Participation: in which Heathcote seeks self-spectatorship through the use of role and Brecht asks his actors to perform whilst retaining ‘a critical relationship to the character’ (Muir, 1996: 40).
The first week of my secondment to the University of Newcastle consisted of shared teaching, led by Dorothy Heathcote and Oliver Fiala during which the commonality of Heathcote’s teaching and Brecht’s theatre was explored.
Epic: in which both practitioners seek to encourage participant- audiences to find connections between seemingly separate matters; the themes of the fiction connect with the real lives of the participants.
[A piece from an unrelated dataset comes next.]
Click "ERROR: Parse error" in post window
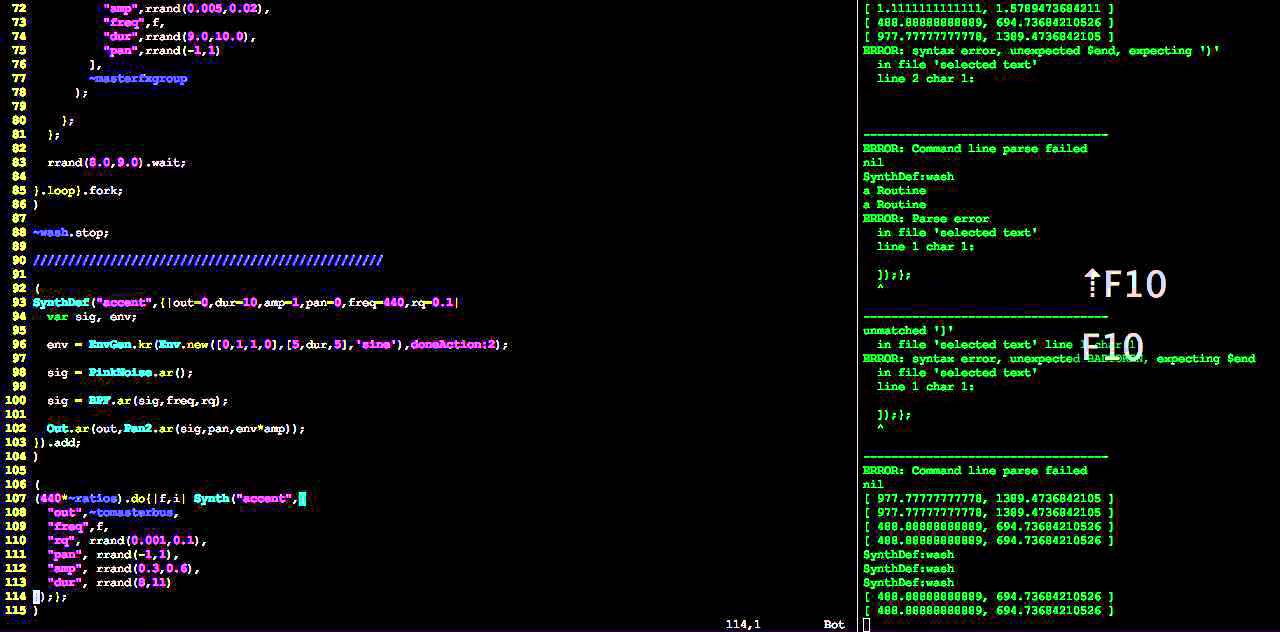The width and height of the screenshot is (1280, 632). [x=926, y=218]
Brecht’s conceptual framework in A Short Organum for the Theatre (1964), argues for a theatre in which audiences not only observe but also understand the social circumstances which have led to the human predicament they observe on stage (1964: 190). Although the directorial role is strangely absent from the theory, Brecht is explicit that if social change is to occur, it requires a process in which informed and thinking actors take responsibility on an equal footing with other artists. Brecht’s Marxist ideology and recognition of the value of a more pro-active audience engagement led to the articulation of the following concepts:
Verfrumsdungeffect: which consists of transforming an object in the production from something ordinary, familiar and immediately accessible, into something striking and unexpected; one which the director intends to make the audience aware of (1964: 143). The development of this concept again stems from Brecht’s determination to create a productive ‘critical distance’ through which the audience, engage in spectatorship which prompts judgement and ‘debate’. It has a dual purpose: to interrupt and jolt the flow of the narrative and to highlight moments which warrant critical reflection (Bradby and Williams, 1988: 19).
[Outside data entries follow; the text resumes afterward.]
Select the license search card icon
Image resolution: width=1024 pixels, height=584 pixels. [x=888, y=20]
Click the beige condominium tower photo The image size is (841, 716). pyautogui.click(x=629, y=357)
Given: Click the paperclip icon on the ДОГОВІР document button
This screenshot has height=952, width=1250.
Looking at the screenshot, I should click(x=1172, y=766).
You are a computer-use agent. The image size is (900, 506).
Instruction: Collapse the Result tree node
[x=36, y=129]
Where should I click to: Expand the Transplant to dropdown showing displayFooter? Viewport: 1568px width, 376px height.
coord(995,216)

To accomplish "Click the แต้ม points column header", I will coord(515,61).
Epic Theatre; in which scenes are self-contained, episodic and seemingly unconnected, thus creating a montage of meaning about a universal theme(s) which the audience must piece together to identify the social conditions which have produced the moment being observed. ‘Epic theatre’ is relevant to directors in devised and interactive contexts as well as text-based theatre. In epic theatre, the audience is invited to address questions of relationships, social circumstances, identity or
oppression through the balanced relationship of reality and fiction, developed by the director’s craft. Brecht, as director, would use placards to critically comment on the events of the play and highlight comparable events that were taking place elsewhere in the world, in order to increase opportunities for the audience to make connections beyond the narrative and interrogate alternative courses of action (Mitter, 2005: 53).
Dialectical materialism: Brecht defines dialectical materialism as a process that ‘regards nothing as existing except in so far as it changes, in other words it is in disharmony with itself’ (1964: 193). It became the philosophy of a theatre process which Brecht envisaged would achieve his political aims, believing ‘contradictions are the source of change and progressive development’ (Mumford, 2009: 85). In Brecht’s own words; ‘I wanted to take the principle that it was not just a matter of interpreting the world but of changing it’ (Brecht, 1980: 31).
The critical spectator transcends individual fields of specialist theatre practice. It brings together directors from different traditions. Greenwood (2001) interprets the concept as a shared mission in which theatre is ‘an aesthetic event to activate human consciousness in unique ways’ (2001: 193). In his analysis of achieving Greenwood’s ‘human consciousness’ Taylor (2003) suggests ‘action, reflection and transformation’ as three key practical transitional stages which create possibilities for both facilitators and participants. He argues that artists are ‘working in unison with participants to assist them to build a critical consciousness’ (2003: 67).
Brecht’s plays reflect the same sense of prompting audience awareness of issues beyond the immediate present that Heathcote’s teaching addresses (Muir, 1996). At the end of The Resistible Rise of Arturo Ui, Brecht has the actor who is playing Ui speak to the audience in direct
address as his real self in the final speech of the play. The subject of his biting satire is Hitler and the manner of his rise to power:
Epilogue
Therefore learn how to see and not to gape. To act instead of talking all day long.
The world was almost won by such an ape The nations put him where his kind belong. But don’t rejoice too soon at your escape- The womb he crawled from is still going strong (Brecht, 1987: 213)
Brecht’s theories, in respect of critical spectatorship, have influenced practice across the applied theatre field. So prominently, that Prentki (2009) declares verfremdungseffekt to be a ‘key prerequisite for applied theatre’ (2009: 365). Brecht was part of a tradition of mainland European theatre workers who aimed for politically engaging theatre in communities. Their theatre and influence was evident on directorial practice in the UK before WW1.